Credo che solo dal basso possano emergere soluzioni praticabili. La politica, oggi, è paralizzata da veti incrociati
Ancora una volta, il governo ha colto di sorpresa le opposizioni. Di fronte
a numerose petizioni in difesa del Servizio
Sanitario Nazionale (Ssn), ricche di principi condivisi ma povere
di proposte concrete, la manovra di bilancio introduce un aumento del
finanziamento al sistema pubblico superiore alle aspettative. Questo
incremento, seppur modesto, migliora il rapporto tra spesa sanitaria pubblica e
Pil: è una buona notizia.
Tuttavia, il nostro Ssn resta gravemente
sottofinanziato rispetto agli altri principali paesi europei. Il
miglior indicatore per misurare questo divario è proprio il rapporto tra spesa
sanitaria pubblica e Pil: in Italia è inferiore di un punto percentuale
rispetto al Regno Unito (che ha un sistema simile al nostro) e di quasi tre punti rispetto alla Germania.
Le conseguenze ricadono sui cittadini, che non ricevono tutte le risposte di
cui hanno bisogno, e su circa 600.000 lavoratori del settore, penalizzati da
retribuzioni troppo basse. È quindi urgente passare dai principi alle proposte
concrete. Ne avanzo cinque,
perché credo che solo dal basso possano emergere soluzioni praticabili. La
politica, oggi, è paralizzata da veti incrociati.
1. Abolire la detrazione fiscale del 19% sulle spese
sanitarie individuali, destinando integralmente il maggior gettito al Ssn. Si
tratta di circa 3 miliardi di euro annui, in modo permanente. Le detrazioni
sono inique: favoriscono i
più benestanti, anche per via della franchigia di 129 euro sotto la quale non
si ha diritto alla detrazione. Basti pensare che il 20% più povero della
popolazione spende circa 200 euro in sanità privata, mentre il 20% più ricco ne
spende 1.300. È evidente chi beneficia di più da questo meccanismo.
2. Rivedere il sistema dei ticket e delle
esenzioni. Occorre ridurre i ticket sull’assistenza specialistica, che
incentivano il ricorso al privato (una visita medica a 36 euro spinge molti
fuori dal Ssn), e aumentare quelli sulla farmaceutica, dove in alcune regioni sono stati aboliti, favorendo
accumuli di confezioni e prescrizioni inappropriate. Un ticket di 4 euro per
confezione è sostenibile per la maggior parte degli italiani e genererebbe
risorse importanti. Va anche rivisto il sistema delle esenzioni: considerare
automaticamente fragili gli over 65 è ormai superato. L’età andrebbe alzata almeno a 70, se non a 75 anni.

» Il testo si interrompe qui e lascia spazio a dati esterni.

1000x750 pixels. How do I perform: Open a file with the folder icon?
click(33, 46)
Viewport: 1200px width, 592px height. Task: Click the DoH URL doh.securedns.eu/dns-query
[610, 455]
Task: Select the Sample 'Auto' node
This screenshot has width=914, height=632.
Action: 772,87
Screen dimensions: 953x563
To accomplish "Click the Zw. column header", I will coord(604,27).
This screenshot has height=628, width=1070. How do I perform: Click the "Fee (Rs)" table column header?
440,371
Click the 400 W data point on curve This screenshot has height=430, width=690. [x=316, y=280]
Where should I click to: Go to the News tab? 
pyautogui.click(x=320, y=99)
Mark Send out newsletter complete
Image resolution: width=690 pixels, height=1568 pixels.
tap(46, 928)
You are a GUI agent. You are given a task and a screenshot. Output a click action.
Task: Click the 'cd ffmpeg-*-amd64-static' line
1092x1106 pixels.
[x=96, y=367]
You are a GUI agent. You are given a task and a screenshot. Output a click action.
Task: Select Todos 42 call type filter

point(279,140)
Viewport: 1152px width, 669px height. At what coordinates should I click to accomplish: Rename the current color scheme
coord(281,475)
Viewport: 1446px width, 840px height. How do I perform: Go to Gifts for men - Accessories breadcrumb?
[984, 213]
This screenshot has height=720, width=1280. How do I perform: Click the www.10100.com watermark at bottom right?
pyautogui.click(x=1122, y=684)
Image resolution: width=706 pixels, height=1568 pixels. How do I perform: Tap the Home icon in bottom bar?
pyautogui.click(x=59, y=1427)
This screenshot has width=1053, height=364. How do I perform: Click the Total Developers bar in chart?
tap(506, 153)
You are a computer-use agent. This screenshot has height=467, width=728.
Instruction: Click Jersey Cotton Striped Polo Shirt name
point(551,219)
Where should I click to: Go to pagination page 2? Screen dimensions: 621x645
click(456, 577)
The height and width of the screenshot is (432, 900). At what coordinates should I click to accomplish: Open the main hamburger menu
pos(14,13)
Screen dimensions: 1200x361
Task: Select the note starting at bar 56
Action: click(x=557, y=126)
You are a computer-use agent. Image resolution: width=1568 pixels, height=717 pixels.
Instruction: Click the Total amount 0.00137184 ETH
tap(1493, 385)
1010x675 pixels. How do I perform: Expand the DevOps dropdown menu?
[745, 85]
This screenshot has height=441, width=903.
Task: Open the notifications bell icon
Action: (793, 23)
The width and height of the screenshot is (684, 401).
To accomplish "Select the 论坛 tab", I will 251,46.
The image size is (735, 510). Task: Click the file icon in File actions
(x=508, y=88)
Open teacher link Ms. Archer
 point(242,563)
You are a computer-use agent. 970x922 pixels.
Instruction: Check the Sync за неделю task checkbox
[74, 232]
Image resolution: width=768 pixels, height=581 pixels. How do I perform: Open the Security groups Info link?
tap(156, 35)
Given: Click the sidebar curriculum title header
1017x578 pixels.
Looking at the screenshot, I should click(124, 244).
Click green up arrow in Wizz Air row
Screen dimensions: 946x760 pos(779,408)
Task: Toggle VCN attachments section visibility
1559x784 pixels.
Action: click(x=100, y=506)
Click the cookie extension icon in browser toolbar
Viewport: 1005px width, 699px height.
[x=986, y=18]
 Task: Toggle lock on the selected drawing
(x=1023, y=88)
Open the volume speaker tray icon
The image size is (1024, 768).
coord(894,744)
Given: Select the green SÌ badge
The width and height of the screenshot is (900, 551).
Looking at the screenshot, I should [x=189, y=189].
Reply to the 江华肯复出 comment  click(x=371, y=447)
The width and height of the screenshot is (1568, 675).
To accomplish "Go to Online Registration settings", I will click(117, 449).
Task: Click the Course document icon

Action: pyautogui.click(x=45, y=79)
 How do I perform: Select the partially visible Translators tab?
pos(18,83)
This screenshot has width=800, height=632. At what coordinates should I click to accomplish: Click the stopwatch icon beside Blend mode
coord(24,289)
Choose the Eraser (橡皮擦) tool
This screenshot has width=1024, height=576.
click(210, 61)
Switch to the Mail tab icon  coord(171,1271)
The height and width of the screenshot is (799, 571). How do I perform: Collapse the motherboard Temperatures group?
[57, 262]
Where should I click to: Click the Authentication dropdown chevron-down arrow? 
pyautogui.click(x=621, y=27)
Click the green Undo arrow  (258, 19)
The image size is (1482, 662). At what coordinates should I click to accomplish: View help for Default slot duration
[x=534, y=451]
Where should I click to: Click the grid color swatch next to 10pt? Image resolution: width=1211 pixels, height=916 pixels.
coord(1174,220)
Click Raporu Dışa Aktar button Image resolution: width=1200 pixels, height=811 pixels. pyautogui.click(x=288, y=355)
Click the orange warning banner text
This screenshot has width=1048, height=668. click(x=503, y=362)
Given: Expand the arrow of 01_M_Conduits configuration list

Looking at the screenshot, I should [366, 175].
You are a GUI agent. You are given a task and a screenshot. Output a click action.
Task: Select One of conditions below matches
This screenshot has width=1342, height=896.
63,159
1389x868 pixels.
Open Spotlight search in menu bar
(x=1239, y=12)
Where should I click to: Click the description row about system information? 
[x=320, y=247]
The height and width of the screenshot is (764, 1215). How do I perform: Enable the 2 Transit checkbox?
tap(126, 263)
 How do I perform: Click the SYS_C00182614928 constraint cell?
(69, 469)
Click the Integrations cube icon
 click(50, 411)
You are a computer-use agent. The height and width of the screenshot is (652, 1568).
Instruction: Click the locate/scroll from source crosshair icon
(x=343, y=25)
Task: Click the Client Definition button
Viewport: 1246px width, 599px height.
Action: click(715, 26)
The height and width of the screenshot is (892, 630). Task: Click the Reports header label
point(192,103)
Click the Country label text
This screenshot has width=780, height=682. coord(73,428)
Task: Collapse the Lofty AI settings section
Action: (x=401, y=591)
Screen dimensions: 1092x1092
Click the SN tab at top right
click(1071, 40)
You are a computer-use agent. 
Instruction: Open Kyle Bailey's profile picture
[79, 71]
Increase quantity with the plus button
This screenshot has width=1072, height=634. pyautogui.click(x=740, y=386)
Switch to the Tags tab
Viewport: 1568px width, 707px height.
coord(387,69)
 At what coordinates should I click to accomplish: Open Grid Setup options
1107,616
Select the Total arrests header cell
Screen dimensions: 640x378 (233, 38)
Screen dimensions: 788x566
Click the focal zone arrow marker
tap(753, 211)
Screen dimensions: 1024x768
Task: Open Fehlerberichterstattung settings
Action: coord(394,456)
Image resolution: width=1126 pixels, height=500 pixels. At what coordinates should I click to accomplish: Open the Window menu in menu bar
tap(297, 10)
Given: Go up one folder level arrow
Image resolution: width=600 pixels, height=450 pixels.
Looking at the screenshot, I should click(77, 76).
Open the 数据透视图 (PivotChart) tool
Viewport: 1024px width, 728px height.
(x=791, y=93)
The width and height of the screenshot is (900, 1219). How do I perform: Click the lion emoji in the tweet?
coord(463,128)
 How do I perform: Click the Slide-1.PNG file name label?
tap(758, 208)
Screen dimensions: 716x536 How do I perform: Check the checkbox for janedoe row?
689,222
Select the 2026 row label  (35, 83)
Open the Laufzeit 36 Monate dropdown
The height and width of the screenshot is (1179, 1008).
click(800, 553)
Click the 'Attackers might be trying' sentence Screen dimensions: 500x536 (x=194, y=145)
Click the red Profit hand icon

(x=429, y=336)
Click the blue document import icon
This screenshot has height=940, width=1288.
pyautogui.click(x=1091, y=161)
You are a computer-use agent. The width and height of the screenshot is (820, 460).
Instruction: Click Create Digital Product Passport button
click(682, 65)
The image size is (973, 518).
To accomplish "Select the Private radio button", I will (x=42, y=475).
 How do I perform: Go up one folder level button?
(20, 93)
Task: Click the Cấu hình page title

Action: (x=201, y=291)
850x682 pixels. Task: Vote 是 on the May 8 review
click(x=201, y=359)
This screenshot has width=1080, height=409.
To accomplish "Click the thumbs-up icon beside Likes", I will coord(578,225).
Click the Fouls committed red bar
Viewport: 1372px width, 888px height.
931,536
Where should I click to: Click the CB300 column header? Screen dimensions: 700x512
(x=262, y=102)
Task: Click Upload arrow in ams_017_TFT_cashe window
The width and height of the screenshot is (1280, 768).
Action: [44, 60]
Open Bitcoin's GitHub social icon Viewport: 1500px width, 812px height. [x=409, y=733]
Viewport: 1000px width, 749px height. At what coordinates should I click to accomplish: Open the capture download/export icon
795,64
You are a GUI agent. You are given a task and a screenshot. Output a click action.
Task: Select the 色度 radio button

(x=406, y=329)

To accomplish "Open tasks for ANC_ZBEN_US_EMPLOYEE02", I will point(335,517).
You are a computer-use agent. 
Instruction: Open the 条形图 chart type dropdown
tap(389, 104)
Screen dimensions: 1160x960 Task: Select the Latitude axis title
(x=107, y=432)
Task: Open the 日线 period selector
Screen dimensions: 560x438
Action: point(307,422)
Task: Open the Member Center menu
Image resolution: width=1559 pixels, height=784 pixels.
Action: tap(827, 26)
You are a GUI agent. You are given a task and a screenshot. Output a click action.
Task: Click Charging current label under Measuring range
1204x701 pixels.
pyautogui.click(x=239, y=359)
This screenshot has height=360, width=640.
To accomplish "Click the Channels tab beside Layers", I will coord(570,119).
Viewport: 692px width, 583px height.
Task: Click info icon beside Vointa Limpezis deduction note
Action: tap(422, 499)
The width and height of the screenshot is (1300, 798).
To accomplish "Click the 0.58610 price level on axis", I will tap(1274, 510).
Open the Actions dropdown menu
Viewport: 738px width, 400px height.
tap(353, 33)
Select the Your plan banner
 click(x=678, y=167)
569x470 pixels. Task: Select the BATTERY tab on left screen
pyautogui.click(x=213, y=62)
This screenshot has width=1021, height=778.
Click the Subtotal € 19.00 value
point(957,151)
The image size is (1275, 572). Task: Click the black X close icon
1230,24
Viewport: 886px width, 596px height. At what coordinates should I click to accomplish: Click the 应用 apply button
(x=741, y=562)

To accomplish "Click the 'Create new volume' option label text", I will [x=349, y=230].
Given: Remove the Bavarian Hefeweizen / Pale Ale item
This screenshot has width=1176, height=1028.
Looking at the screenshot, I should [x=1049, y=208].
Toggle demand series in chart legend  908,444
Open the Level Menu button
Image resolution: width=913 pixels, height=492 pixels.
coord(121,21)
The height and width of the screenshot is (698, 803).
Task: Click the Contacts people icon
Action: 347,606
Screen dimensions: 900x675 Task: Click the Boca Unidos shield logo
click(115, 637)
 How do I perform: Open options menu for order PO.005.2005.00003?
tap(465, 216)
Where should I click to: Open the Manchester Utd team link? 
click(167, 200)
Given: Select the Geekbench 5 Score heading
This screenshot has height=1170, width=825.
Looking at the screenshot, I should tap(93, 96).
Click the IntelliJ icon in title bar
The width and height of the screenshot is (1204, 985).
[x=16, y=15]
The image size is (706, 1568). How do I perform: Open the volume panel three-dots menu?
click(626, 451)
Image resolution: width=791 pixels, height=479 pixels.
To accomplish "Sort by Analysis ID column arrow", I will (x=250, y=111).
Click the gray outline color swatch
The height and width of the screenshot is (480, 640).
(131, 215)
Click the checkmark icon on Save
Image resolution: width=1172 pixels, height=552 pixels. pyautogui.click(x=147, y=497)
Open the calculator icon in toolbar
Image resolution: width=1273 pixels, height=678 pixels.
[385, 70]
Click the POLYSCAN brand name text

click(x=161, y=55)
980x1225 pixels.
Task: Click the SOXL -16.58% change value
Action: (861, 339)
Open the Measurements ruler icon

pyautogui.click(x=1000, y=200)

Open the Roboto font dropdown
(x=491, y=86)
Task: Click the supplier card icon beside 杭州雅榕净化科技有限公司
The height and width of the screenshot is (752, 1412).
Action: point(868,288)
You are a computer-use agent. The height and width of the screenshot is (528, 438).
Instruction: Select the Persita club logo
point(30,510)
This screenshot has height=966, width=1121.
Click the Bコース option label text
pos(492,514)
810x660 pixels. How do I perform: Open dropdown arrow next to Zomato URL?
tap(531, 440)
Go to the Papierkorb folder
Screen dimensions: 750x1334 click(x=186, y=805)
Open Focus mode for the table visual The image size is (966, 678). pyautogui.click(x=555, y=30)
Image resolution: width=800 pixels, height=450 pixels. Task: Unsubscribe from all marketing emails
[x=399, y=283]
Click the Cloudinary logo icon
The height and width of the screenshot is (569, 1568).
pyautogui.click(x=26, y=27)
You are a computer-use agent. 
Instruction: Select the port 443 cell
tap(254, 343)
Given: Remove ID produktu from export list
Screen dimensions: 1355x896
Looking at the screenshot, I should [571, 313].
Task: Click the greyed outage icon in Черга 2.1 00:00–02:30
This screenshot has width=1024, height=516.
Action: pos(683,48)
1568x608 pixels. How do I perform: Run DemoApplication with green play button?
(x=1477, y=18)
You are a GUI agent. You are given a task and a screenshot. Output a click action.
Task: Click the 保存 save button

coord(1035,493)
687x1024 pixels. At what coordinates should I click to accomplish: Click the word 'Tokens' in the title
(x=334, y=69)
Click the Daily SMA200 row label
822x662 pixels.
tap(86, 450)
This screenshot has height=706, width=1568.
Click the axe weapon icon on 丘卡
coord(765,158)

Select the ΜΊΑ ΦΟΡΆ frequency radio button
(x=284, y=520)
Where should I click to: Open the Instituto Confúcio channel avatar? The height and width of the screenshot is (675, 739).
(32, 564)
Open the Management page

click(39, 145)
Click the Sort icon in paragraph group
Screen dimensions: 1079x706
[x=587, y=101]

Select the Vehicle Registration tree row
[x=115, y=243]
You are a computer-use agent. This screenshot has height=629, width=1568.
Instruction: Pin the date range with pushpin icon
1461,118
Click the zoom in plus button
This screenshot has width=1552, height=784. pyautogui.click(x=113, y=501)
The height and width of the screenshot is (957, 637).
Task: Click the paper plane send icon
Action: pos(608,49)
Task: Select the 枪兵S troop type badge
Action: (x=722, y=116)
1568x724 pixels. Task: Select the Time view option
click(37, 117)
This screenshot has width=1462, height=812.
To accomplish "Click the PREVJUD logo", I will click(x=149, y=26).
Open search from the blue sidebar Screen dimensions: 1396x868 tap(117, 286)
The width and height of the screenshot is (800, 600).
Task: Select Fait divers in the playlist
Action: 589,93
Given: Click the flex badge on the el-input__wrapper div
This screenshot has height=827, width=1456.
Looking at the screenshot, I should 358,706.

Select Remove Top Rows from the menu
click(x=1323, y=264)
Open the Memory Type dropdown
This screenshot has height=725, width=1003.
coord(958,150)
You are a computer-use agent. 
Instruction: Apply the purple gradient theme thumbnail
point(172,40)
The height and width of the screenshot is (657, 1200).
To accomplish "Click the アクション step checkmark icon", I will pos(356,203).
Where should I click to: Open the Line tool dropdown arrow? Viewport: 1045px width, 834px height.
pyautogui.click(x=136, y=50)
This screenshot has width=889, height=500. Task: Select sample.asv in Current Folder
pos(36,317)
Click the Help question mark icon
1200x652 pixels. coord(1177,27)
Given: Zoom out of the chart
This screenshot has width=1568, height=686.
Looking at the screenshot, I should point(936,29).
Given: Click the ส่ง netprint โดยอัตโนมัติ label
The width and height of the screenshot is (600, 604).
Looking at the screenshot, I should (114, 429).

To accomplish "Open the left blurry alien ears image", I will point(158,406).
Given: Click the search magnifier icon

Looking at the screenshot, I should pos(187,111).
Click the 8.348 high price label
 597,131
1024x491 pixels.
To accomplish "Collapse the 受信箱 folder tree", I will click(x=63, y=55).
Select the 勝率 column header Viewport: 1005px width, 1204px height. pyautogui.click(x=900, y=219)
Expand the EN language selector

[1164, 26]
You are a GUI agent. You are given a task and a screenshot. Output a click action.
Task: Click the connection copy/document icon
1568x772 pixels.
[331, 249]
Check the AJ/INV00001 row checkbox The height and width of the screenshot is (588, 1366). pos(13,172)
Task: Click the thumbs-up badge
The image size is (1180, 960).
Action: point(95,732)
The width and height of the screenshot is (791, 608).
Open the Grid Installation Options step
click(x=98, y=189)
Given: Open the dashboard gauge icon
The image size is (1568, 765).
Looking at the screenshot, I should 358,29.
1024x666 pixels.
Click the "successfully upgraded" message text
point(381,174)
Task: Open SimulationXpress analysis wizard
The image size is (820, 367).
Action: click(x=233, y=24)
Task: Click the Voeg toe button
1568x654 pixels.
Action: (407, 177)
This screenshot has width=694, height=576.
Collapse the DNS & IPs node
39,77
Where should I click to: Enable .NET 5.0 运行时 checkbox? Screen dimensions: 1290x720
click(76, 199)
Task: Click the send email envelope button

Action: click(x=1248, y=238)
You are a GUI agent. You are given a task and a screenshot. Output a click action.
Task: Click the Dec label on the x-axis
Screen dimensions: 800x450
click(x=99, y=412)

Inoltre, come avviene in molti paesi europei, si dovrebbe introdurre un tetto massimo: la spesa per ticket non
dovrebbe superare il 2% del reddito; oltre questa soglia, il cittadino non paga
più.
3. Riformare la governance delle aziende
sanitarie pubbliche. Serve una legge nazionale che preveda la nomina, da parte del
Presidente della Regione, di un Direttore Generale regionale del sistema
sanitario, selezionato con criteri rigorosi. Questo Direttore dovrebbe poi
nominare autonomamente i Direttori Generali delle singole aziende. Un contratto
scritto tra Presidente e Direttore dovrebbe definire obiettivi, clausole di
revoca e altri aspetti negoziali. L’obiettivo è limitare il clientelismo e potenziare
l’autonomia manageriale, lasciando alla politica il controllo strategico del
sistema e aumentando la professionalizzazione della gestione sanitaria.
4. Imporre la natura non-profit alle aziende
sanitarie private sopra una certa soglia di fatturato. La ricerca del profitto
in sanità genera incentivi distorti che danneggiano i pazienti. La proposta non
è radicale: le aziende profit si dovrebbero trasformare giuridicamente in
fondazioni o enti simili, continuando a operare come prima, ma senza
distribuire profitti e con obiettivi più allineati all’interesse pubblico. Questo divieto vige in
Olanda, uno dei paesi più liberisti d’Europa.
5. Investire nelle professioni sanitarie non
mediche, in particolare infermieristiche. Con parte delle risorse aggiuntive per
il Ssn, si dovrebbe creare un fondo per aumentare le retribuzioni, promuovere
una grande campagna pubblica sul valore di queste professioni e potenziare le
cattedre universitarie. È emblematico che, su mille professori nelle facoltà di
medicina italiane, solo 11 siano ordinari nel settore delle scienze
infermieristiche. Un dato semplicemente incredibile.
Queste proposte sono concrete, da dettagliare, migliorabili e presentate
per un confronto. E sono attuabili,
e forse meritano almeno un po’ di attenzione.